Behavioral Health Reimbursement: 4 Ways Your Facility Is Underbilling

Posted by Jenn Munson on Aug 2, 2018 4:38:59 PM
Jenn Munson

Are you keeping up with reimbursement and billing code changes for behavioral health? If not, you could be leaving money on the table.     

Today’s Behavioral Health Reimbursement Landscape: 4 Ways Your Facility May Be Underbilling  


With nearly 44 million Americans affected by behavioral issues, there have been many changes affecting reimbursements over the past few years. Part of this shift includes creating collaborative behavioral and physical health treatment plans, which many facilities are beginning to take advantage of by hiring physicians to deliver a full range of care.

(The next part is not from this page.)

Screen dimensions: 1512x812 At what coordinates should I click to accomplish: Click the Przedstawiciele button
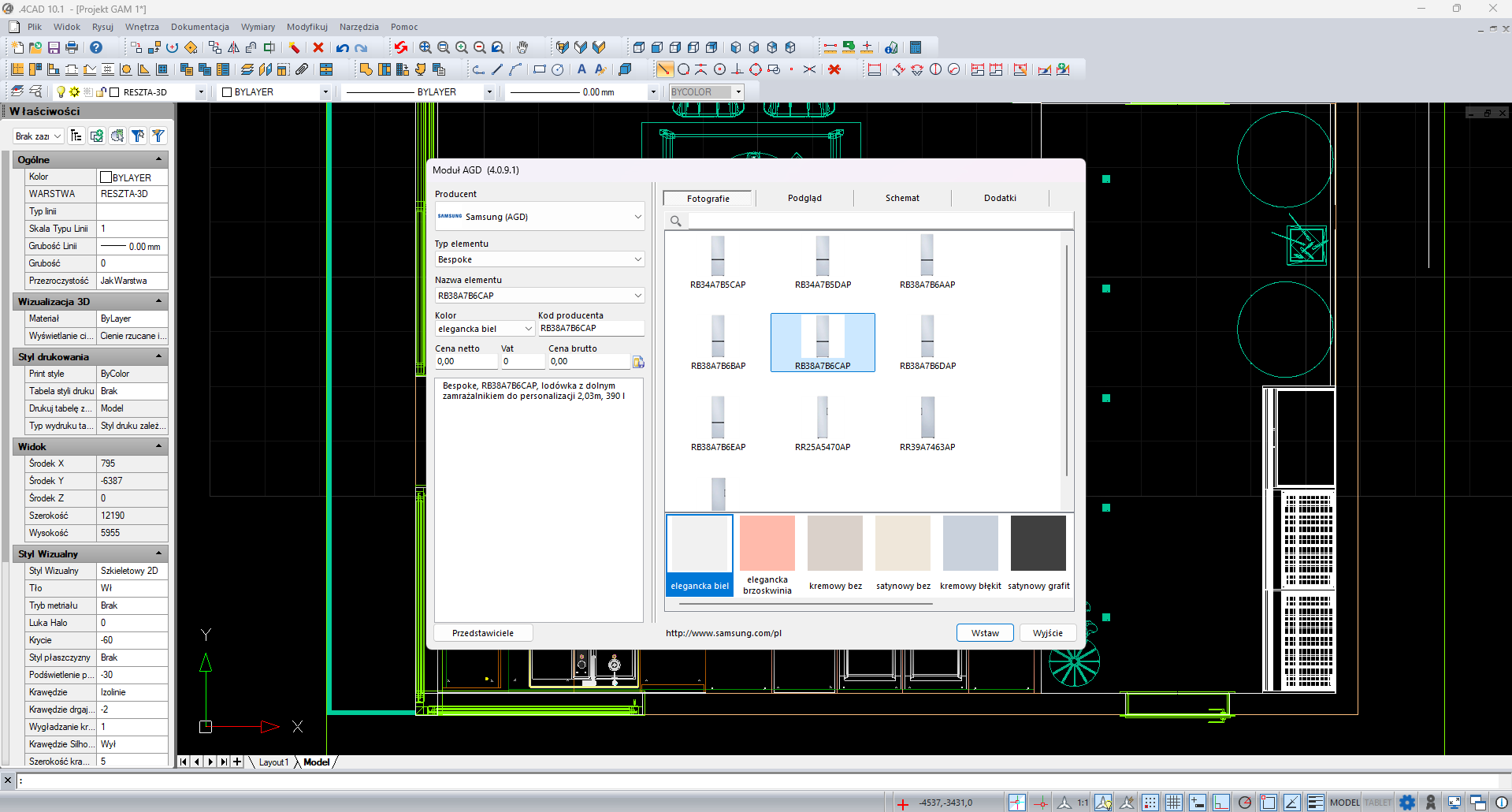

 While many of the changes are good news for both treatment centers and the patients they serve, it can be difficult to keep up with new billing codes and level-of-care plans. The result is that we’re seeing many facilities with missed opportunities to bill for the full range of services they provide, which translates to lower reimbursement rates and potentially an “unhealthy” revenue cycle.

 How about your facility? Here are four areas where we frequently identify underbilling situations:

 #1: The initial assessment

Are you correctly billing for the initial evaluation before admitting a new patient? These are usually conducted by a licensed clinician or doctor, and as such can and should be billed for reimbursement.

 #2: Additional services rendered

During treatment, a doctor, psychiatrist or other clinician may provide additional services that can be billed outside of the established treatment plan. For instance, make sure that you are billing for treatment of physical health issues that may arise during treatment.   

 #3: Outpatient services

Are you re-capturing the cost of check-ups or follow-ups after the initial treatment period? This includes both individual and group counseling sessions, as well as any other visits to your clinicians as an outpatient.     

#4: Authorized days

Make sure you’re billing for all of the authorized days for a patient. Often there can be discrepancies between the number of days authorized and the days actually billed.

 Cost analysis and assessments are essential

Your treatment center can’t afford to not bill for all the services performed on behalf of your patients. The best way to make sure you’re not leaving money on the table and possibly impacting cash flow needed for your valuable programs is to conduct an annual assessment or audit of the services rendered and billed.

One word of caution: beware as well of the risk of overbilling and having a claim be denied based on the level of care. One way to limit your risk while identifying legitimate opportunities to bill in full is to work with an independent third party with specialized expertise in the complexities of insurance and reimbursement. This third party can review or conduct an assessment and provide appropriate input and guidance.